> _GIVEN RECORDS_:
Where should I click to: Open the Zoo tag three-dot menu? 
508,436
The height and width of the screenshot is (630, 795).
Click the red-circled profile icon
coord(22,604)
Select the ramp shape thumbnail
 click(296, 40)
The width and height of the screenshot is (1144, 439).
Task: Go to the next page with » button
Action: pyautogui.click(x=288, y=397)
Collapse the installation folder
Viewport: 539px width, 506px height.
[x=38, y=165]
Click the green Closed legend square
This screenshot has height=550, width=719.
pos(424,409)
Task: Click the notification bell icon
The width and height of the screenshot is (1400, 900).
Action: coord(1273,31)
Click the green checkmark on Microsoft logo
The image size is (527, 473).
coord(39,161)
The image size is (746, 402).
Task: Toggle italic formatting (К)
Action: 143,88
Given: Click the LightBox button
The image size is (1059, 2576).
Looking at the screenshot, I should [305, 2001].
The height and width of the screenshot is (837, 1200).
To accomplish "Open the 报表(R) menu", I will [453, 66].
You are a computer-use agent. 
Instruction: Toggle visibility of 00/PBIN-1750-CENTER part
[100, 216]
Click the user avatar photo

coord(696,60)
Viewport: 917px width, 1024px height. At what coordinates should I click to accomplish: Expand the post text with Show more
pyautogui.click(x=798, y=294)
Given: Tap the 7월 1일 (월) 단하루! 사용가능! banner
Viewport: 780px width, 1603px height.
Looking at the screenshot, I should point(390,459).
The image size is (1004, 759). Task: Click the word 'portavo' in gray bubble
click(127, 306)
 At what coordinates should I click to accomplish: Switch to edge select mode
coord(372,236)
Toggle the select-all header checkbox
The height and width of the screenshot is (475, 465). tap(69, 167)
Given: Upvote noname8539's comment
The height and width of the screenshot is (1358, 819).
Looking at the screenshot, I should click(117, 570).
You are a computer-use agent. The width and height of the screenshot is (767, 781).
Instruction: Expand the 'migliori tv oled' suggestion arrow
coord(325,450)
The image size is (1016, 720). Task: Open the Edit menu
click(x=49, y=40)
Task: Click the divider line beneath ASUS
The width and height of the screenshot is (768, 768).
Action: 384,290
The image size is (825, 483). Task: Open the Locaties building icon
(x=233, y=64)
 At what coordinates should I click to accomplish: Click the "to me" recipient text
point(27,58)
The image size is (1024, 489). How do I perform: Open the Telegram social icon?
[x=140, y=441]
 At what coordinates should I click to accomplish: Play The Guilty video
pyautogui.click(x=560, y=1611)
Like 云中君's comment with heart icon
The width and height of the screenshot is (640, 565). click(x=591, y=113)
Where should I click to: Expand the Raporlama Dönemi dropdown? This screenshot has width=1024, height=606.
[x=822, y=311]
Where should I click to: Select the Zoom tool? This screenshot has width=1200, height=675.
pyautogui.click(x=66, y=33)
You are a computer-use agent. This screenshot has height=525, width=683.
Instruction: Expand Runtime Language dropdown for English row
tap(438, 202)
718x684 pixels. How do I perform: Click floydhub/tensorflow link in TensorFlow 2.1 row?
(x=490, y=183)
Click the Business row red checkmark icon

> _EXERCISE PROMPT_:
Copy verbatim, from the listing above, each line from the one containing "Viewport: 780px width, 1603px height." down to the one containing "You are a computer-use agent. The", inclusive.

> _EXERCISE ANSWER_:
Viewport: 780px width, 1603px height.
Looking at the screenshot, I should point(390,459).
The image size is (1004, 759). Task: Click the word 'portavo' in gray bubble
click(127, 306)
 At what coordinates should I click to accomplish: Switch to edge select mode
coord(372,236)
Toggle the select-all header checkbox
The height and width of the screenshot is (475, 465). tap(69, 167)
Given: Upvote noname8539's comment
The height and width of the screenshot is (1358, 819).
Looking at the screenshot, I should click(117, 570).
You are a computer-use agent. The width and height of the screenshot is (767, 781).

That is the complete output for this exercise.